A atividade do cérebro pode ser comparada ao desempenho de uma orquestra filarmônica na qual secções de cordas, metais de sopro e percussão são acoplados em ritmos ditados pelo condutor. 
 
Da mesma forma, estruturas específicas no cérebro em sintonia umas com as outras em frequências definidas: a sua atividade rítmica dá origem a ondas cerebrais, e o ajuste dessas ondas cerebrais normalmente permite o processamento de informação utilizada para guiar nosso comportamento.

Usando o estado-da-arte da tecnologia, os pesquisadores mediram a atividade elétrica de centenas de neurônios em ratos que receberam uma droga que imita o ingrediente psicoativo da maconha. Embora os efeitos da droga sobre as regiões cerebrais individuais foram sutis, a droga completamente interrompeu ondas cerebrais coordenadas em todo o hipocampo e o córtex pré-frontal, como se duas secções da orquestra estavam tocando fora de sincronia. Ambas as estruturas cerebrais são essenciais para a memória e tomada de decisão e fortemente implicadas na patologia da esquizofrenia.
 
Os resultados do estudo mostraram que, como consequência dessa dissociação entre o hipocampo e o córtex pré-frontal, os ratos se tornaram incapazes de tomar decisões precisas quando se navega em torno de um labirinto.

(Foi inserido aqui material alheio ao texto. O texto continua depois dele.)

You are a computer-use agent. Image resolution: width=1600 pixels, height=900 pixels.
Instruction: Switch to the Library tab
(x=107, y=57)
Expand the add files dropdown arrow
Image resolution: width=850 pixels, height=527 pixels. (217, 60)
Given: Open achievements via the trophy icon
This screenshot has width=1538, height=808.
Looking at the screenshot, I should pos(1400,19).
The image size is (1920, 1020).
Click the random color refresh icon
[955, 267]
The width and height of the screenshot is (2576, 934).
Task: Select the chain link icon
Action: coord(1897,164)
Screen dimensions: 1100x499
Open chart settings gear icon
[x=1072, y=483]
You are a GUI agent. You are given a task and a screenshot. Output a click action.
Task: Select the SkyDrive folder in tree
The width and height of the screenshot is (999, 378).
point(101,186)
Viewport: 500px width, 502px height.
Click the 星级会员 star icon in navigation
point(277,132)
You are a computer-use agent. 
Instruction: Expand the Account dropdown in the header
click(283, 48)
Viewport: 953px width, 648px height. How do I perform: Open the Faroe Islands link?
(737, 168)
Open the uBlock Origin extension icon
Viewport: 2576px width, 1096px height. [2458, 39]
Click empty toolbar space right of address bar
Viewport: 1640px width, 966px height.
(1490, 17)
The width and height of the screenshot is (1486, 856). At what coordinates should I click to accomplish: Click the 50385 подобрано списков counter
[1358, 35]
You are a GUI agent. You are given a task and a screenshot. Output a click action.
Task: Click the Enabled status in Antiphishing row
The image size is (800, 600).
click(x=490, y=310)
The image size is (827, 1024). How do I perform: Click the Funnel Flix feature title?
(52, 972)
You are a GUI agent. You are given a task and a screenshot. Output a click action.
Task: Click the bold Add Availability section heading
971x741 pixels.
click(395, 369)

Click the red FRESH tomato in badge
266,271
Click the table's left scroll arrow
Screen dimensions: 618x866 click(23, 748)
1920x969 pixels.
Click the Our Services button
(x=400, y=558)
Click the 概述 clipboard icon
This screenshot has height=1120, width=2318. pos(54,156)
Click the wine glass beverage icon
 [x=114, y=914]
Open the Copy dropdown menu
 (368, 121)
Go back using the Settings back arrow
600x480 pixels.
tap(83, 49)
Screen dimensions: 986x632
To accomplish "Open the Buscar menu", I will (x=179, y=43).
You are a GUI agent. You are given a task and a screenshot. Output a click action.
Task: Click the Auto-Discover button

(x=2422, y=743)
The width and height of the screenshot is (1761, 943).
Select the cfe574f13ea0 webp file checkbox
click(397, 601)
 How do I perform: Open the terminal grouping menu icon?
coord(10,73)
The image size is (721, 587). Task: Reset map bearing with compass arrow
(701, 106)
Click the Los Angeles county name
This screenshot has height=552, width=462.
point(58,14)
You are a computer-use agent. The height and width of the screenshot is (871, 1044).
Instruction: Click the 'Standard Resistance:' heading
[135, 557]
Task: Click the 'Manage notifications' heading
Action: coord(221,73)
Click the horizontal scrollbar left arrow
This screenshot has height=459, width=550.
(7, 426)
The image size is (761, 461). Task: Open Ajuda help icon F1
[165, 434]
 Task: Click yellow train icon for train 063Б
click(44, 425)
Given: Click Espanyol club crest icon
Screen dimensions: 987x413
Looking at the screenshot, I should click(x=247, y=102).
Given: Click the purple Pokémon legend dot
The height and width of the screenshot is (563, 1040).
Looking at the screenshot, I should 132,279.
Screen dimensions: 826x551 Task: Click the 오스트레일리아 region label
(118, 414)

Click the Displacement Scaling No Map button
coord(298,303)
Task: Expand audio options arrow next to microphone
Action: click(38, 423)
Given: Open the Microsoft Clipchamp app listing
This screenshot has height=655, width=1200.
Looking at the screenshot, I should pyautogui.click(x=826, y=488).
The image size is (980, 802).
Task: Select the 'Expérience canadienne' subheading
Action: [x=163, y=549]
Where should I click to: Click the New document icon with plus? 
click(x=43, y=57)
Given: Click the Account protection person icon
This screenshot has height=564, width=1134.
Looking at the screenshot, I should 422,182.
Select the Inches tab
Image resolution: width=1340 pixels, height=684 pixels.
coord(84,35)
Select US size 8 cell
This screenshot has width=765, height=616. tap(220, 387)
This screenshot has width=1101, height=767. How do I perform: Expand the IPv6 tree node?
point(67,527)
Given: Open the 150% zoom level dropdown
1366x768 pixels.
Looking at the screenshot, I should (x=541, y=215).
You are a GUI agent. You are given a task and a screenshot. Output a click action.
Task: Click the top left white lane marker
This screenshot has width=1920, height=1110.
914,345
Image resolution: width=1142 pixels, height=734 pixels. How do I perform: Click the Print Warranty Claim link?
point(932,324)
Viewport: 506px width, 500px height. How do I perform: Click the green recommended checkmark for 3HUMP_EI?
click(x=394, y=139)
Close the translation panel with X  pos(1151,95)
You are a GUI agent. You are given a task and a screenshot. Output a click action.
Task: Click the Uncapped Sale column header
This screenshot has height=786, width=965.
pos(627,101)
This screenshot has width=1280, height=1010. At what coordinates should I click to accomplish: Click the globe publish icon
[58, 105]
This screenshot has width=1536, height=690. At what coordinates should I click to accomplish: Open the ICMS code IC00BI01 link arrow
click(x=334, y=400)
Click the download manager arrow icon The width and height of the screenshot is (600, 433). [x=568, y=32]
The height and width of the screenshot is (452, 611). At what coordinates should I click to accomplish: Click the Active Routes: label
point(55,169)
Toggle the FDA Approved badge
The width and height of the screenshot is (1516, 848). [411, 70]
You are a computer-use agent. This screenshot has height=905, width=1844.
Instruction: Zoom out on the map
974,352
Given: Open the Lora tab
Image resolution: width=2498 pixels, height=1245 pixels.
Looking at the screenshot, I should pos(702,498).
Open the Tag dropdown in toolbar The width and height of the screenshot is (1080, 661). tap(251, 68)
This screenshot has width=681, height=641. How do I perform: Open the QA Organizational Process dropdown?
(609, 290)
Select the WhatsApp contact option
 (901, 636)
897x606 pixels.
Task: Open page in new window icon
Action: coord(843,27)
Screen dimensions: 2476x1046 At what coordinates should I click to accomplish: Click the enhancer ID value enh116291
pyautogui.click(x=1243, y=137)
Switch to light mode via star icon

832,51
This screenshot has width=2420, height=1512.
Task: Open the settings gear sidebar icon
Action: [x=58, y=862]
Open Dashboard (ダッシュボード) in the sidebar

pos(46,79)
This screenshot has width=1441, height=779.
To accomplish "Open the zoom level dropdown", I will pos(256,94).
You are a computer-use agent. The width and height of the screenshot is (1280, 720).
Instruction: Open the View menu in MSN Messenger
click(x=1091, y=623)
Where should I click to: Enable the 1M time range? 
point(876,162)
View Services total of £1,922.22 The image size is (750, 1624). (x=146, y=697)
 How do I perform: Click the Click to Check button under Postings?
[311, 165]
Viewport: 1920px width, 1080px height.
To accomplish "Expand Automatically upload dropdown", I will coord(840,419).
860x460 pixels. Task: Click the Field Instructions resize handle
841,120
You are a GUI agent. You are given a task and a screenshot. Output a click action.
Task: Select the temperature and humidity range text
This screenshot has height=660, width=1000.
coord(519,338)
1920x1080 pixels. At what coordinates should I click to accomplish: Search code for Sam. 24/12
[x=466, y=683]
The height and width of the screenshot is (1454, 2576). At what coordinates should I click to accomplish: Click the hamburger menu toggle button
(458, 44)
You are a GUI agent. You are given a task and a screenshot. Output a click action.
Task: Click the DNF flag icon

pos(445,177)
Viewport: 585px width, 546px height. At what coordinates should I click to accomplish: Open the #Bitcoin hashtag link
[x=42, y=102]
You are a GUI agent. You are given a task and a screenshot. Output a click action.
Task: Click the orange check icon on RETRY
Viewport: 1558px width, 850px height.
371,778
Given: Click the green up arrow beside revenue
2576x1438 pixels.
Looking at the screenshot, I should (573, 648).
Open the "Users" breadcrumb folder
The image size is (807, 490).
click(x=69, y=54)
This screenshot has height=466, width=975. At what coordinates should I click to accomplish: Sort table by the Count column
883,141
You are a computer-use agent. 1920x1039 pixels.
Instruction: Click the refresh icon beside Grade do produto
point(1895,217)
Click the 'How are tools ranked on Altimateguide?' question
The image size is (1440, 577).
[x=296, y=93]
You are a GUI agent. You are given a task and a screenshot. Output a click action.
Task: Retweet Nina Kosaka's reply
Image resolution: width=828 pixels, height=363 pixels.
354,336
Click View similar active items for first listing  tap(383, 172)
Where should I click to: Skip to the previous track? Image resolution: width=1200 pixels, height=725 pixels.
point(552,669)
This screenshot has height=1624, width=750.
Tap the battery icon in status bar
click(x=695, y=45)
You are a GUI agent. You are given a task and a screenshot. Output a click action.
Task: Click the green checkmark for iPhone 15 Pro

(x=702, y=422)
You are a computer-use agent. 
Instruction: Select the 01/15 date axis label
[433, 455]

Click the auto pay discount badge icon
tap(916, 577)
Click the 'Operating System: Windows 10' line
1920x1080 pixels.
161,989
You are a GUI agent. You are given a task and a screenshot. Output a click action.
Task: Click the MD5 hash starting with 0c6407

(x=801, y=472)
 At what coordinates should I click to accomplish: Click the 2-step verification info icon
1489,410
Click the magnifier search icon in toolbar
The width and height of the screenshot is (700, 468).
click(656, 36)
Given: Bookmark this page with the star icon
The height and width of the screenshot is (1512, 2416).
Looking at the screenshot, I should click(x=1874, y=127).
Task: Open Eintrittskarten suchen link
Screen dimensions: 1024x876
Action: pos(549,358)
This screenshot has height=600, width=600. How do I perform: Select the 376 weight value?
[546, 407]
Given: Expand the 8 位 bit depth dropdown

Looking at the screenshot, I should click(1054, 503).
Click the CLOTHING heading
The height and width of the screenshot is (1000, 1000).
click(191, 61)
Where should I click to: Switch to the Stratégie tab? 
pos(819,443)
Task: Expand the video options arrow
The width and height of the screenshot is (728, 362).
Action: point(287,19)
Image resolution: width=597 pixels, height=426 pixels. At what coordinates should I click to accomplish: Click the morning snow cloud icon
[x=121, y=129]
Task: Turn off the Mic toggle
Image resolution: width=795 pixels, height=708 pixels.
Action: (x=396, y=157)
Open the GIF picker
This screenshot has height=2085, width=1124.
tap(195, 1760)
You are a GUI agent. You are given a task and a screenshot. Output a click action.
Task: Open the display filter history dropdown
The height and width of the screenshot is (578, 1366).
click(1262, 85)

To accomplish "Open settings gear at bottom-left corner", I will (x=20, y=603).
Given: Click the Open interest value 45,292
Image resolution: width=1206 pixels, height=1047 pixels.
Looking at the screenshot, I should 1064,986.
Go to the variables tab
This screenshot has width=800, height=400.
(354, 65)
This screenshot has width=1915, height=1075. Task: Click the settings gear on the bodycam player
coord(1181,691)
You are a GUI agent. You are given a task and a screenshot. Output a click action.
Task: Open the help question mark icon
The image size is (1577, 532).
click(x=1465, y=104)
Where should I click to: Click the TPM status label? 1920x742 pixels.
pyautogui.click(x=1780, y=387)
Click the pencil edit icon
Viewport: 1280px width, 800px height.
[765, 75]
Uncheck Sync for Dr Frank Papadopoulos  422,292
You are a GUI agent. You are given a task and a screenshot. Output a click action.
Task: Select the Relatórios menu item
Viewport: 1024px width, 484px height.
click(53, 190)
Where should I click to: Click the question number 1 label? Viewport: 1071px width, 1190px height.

Dr. Jones, principal autor e pesquisador senior não clínicos MRC na Universidade, disse: "Abuso de Maconha é comum entre pessoas que sofrem de esquizofrenia e os estudos recentes mostraram que o ingrediente psicoativo da maconha pode induzir alguns sintomas de esquizofrenia em voluntários saudáveis. ??Estes resultados são, portanto, importante para a nossa compreensão das doenças psiquiátricas, que podem surgir como consequência de ‘cérebros desorquestrados’ e poderia ser tratada por re-ajuste da atividade cerebral."
 
Michal Kucewicz, primeiro autor do estudo, acrescentou: "Estes resultados são um importante passo adiante em nossa compreensão de como a atividade rítmica no cérebro subjaz aos processos de pensamento na saúde e na doença".